Por FABIOLA VELAZO GARÍPOLI

“En los años 90, la ciudad como tópico persiste en la fotografía documental, directa y en los ensayos fotográficos. Al mismo tiempo, este tema también adquiere relevancia en la vertiente artística y experimental. Dentro de este lenguaje se inscribe una obra icónica de Nelson Garrido (1952): Caracas sangrante. Aquí, la ciudad desquiciada de los balleneros adquiere tintes sangrientos. El poder de esta iconografía reside en su capacidad para connotar la disgregación del proyecto nacional moderno a manos de la violencia. En 1996, Nelson Garrido expuso Caracas sangrante en la muestra colectiva Caracas utópica en la Universidad Simón Bolívar.

Luego multiplicó la visibilidad de la obra imprimiéndola en cartas postales. La imagen digital de la capital chorreando sangre era, sin duda alguna, una traducción estridente del miedo que embargaba a los ciudadanos debido a la escalada de la delincuencia, agravada por las tensiones y contradicciones que dejaron a su paso los fracasos de la democracia petrolera. En aquel momento ya habían ocurrido las revueltas populares del 27 de febrero (1989), el recorte presupuestario impuesto por el FMI, la caída de los precios del petróleo y las intentonas de golpe de Estado de Hugo Chávez en febrero de 1992 y de Hernán Grüber Odreman el 27 de noviembre de ese mismo año. Caracas se desangra y el proyecto modernista, encarnado en los ostentosos rascacielos de las torres de Parque Central, también sucumbe en el baño de sangre.

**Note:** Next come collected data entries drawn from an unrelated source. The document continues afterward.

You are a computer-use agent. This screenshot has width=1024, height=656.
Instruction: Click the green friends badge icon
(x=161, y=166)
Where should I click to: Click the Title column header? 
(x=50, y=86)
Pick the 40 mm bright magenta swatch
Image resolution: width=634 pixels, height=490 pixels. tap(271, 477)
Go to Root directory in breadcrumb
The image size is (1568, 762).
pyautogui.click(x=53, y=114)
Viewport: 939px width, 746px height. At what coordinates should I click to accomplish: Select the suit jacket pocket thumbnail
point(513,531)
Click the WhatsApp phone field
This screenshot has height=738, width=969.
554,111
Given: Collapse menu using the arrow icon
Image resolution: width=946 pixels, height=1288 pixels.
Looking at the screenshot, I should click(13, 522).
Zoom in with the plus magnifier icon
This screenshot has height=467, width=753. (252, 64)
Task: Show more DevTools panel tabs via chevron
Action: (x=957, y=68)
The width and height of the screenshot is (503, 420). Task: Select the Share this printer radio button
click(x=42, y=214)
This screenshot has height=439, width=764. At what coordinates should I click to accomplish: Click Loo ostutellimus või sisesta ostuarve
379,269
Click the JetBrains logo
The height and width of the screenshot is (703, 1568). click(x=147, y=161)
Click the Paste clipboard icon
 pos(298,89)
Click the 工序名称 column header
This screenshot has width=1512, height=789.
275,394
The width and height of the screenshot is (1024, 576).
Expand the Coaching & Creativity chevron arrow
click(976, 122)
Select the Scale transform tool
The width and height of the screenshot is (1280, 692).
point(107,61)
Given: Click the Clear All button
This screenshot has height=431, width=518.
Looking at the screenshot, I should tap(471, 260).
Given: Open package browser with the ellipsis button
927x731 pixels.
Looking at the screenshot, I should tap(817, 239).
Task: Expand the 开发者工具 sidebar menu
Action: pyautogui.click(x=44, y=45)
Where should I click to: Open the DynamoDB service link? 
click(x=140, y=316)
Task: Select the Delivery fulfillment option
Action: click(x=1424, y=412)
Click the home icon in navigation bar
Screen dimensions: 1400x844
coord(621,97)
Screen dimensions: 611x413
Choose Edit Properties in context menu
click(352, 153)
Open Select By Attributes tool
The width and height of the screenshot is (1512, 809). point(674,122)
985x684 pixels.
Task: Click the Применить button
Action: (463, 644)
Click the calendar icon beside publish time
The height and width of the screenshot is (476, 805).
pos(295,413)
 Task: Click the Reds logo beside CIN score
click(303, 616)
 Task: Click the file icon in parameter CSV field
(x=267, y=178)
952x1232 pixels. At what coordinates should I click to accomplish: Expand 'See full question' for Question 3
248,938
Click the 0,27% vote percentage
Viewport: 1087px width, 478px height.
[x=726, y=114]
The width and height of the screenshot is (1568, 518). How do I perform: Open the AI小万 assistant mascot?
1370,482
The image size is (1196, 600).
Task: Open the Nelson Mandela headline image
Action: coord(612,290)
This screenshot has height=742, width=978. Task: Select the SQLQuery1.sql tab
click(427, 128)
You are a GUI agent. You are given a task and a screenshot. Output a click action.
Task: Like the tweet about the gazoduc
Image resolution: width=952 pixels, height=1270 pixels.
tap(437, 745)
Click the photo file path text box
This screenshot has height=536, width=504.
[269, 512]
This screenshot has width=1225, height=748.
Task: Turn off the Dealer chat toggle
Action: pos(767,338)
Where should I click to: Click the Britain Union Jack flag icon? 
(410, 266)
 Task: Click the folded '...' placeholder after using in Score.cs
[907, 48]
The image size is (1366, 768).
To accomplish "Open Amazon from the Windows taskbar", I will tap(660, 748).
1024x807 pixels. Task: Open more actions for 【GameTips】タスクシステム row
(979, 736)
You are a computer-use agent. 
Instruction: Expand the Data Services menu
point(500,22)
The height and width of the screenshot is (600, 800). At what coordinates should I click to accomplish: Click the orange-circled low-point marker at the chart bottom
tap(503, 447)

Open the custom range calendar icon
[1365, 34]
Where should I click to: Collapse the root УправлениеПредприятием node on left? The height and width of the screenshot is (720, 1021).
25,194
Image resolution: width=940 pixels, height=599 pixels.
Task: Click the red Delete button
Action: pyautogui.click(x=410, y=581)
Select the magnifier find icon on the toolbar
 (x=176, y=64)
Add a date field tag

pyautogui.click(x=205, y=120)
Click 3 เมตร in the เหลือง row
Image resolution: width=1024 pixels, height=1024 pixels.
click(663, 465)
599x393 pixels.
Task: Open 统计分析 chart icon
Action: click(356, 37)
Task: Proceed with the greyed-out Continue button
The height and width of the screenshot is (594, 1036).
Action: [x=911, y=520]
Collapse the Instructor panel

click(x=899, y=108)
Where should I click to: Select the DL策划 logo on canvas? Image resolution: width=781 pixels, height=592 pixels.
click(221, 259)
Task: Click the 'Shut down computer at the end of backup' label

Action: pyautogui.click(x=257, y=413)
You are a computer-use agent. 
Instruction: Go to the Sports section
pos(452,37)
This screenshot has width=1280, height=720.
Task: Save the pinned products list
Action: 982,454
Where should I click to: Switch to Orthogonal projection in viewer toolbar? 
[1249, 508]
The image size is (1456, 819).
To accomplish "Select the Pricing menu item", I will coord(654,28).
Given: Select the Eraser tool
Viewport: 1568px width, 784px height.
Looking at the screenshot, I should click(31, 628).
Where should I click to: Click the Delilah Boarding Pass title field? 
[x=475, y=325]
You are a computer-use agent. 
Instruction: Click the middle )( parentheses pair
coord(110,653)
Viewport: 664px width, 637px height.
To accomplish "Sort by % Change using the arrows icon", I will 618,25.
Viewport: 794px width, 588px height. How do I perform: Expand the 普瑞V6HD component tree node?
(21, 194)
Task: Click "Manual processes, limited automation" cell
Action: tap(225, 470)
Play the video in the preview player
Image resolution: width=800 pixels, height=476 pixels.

En 1996, el escritor José Balza confiesa lo difícil que es convivir con una imagen de ese calibre. Diez años después, pudimos ver la imagen en el Museo de Arte Contemporáneo de Caracas y, en esa coyuntura de agudización de la violencia política y urbana, la obra parecía todavía más molesta e indigesta. Ahora, a más de veinte años de distancia, se considera que Caracas sangrante es la imagen profética de un Apocalipsis nacional en el que ciudadanos y políticos terminaron por ser sacrificados en el cepo de la Historia, en nombre de la modernidad y del imaginario de la opulencia rentista. Finalmente, la ciudad sesentosa de los balleneros mutó en un pleonasmo de salpicaduras que exacerbaba el sentimiento de fracaso de las veleidades modernistas”.


*Fragmento del ensayo El escenario urbano: un espacio del desencanto. Fotografía y crítica a la modernidad venezolana (1963-2003), de Fabiola Velasco Garípoli. Velazco Garípoli es doctora en Études Romanes espagnoles, axe arts visuels, miembro del Crimic y profesora asociada en el Instituto de Estudios Políticos (SciencesPo Aix-en-Provence y SciencesPo Poitiers). El ensayo está disponible en Internet.